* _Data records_
##########
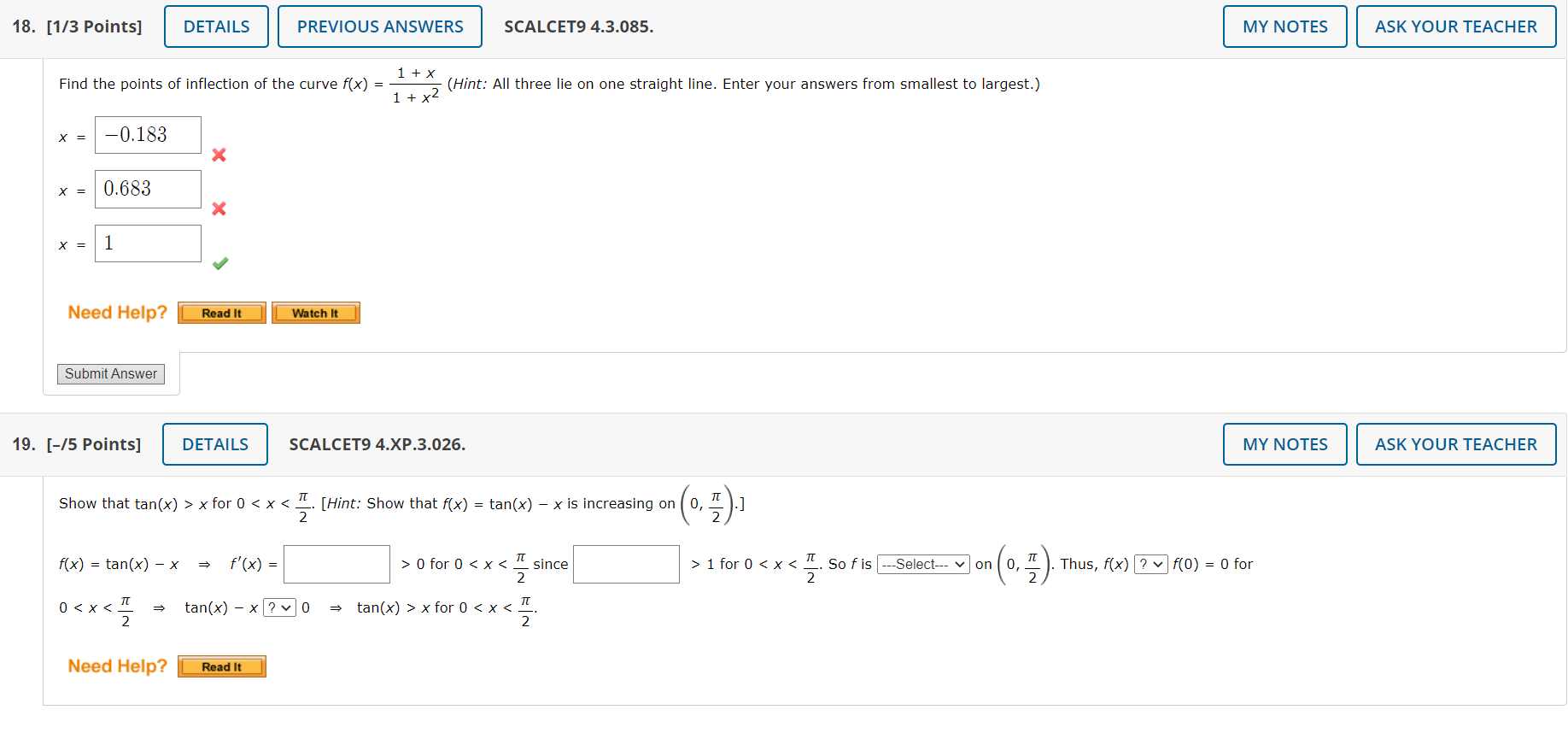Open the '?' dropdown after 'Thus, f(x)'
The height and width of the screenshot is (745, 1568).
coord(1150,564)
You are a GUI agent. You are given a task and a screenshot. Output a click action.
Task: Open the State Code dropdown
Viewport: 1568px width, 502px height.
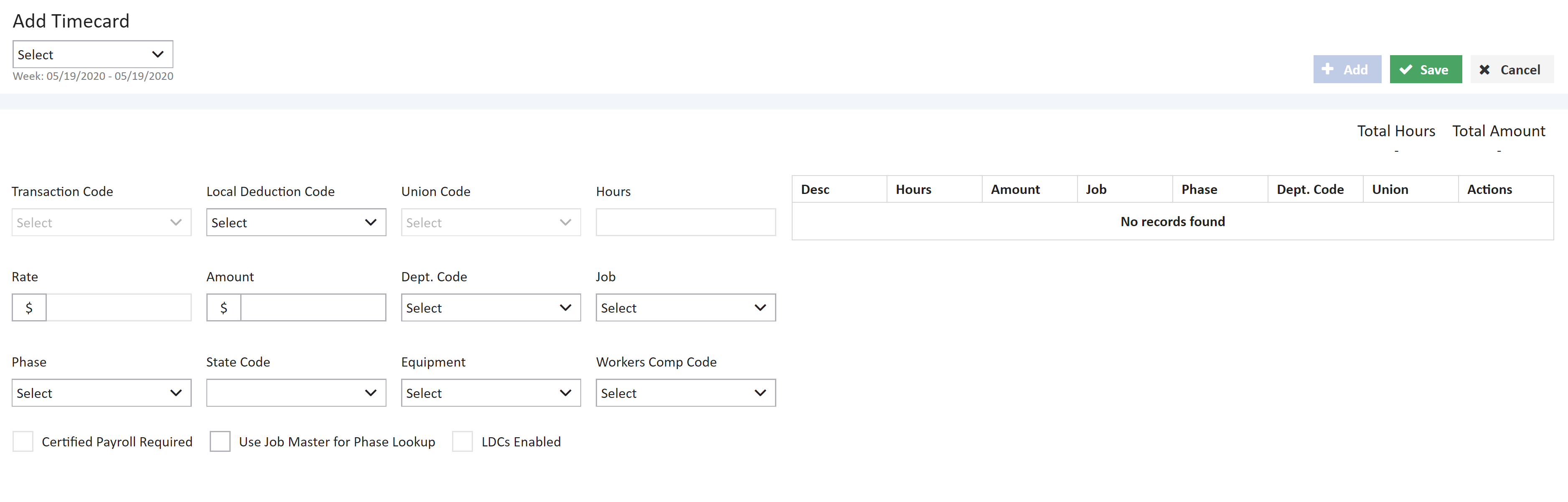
##########
* _Your task_
Without the pictures, transcribe exactly the lines above from the one containing "Task: Open the State Code dropdown" through the last.

* _Result_
Task: Open the State Code dropdown
Viewport: 1568px width, 502px height.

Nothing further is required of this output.